Un violent affrontement a opposé, ce dimanche 19 avril 2026, des habitants de Kalafilila, un village relevant de la commune rurale de Boula dans la préfecture de Kankan, à ceux de Fangala, localité ivoirienne située de l’autre côté de la frontière. À l’origine de ces violences, un différend ancien portant sur l’exploitation d’une mare revendiquée par les deux communautés. Le bilan fait état de plusieurs blessés, dont une dizaine du côté guinéen, actuellement pris en charge à l’hôpital régional de Kankan.
Selon des sources locales, la situation a dégénéré alors que les habitants de Kalafilila s’étaient rendus sur les lieux pour leur activité annuelle de pêche collective, communément appelée barbotage. Sur place, ils auraient découvert la présence d’un groupe venu de Fangala, également déterminé à exploiter la mare.
Joint par téléphone, Kaba Sylla, un résident de Kalafilila, explique que les échanges entre les deux parties ont d’abord été verbaux avant de s’envenimer. « Nous avons trouvé les habitants de Fangala déjà installés sur la mare. Ils ont proposé d’attendre l’arrivée d’autres membres de leur communauté pour mener l’activité ensemble. Mais nous avons refusé, estimant que cette mare nous appartient et que nous devons en initier l’exploitation », a-t-il indiqué.

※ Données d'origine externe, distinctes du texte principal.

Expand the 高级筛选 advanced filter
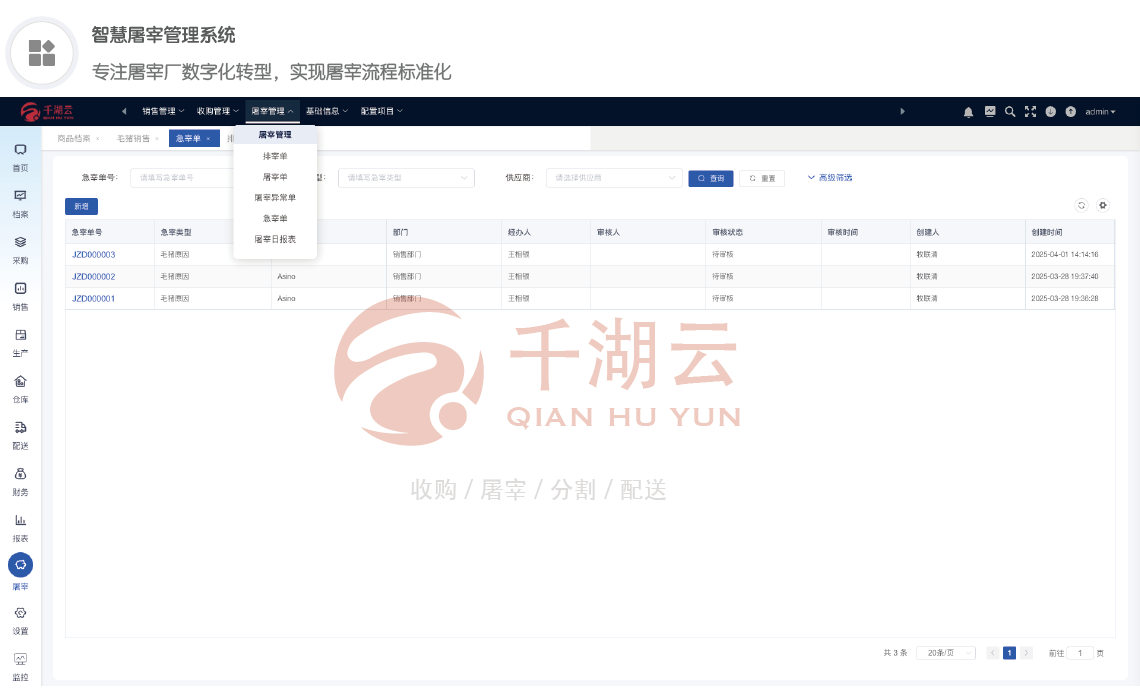Viewport: 1140px width, 696px height. click(x=830, y=178)
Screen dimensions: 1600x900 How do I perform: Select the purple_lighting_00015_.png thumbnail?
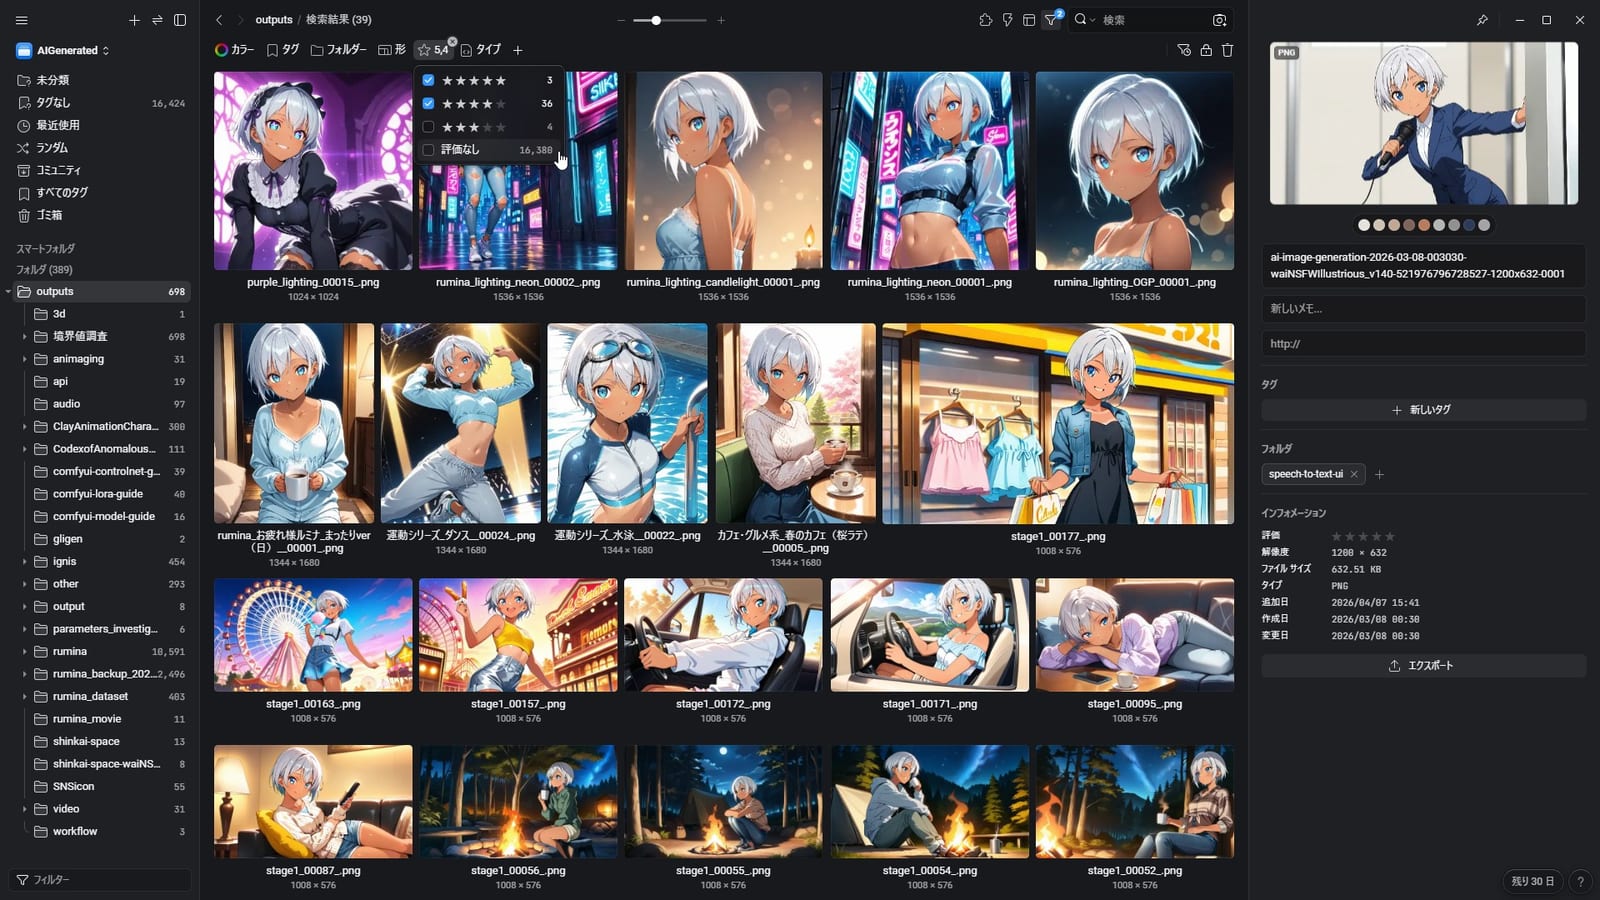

D’après lui, la situation a basculé à l’arrivée de renforts du côté ivoirien. Une altercation a éclaté entre les jeunes des deux camps, rapidement suivie de tirs à balles réelles. « Nous n’étions pas armés au départ. Mais eux avaient des fusils et des armes blanches. Plusieurs personnes ont été touchées », a-t-il ajouté, évoquant également la présence présumée d’individus venus d’une autre localité.
Le bilan provisoire fait état de nombreux blessés, certains atteints par balle. Si le nombre exact de victimes du côté ivoirien reste inconnu, au moins une dizaine de blessés guinéens ont été admis à l’hôpital régional de Kankan pour des soins.
Pour l’heure, aucune réaction officielle n’a été enregistrée de la part des autorités locales. La situation demeure tendue dans cette zone frontalière, où des conflits similaires liés à l’exploitation des ressources naturelles surviennent régulièrement.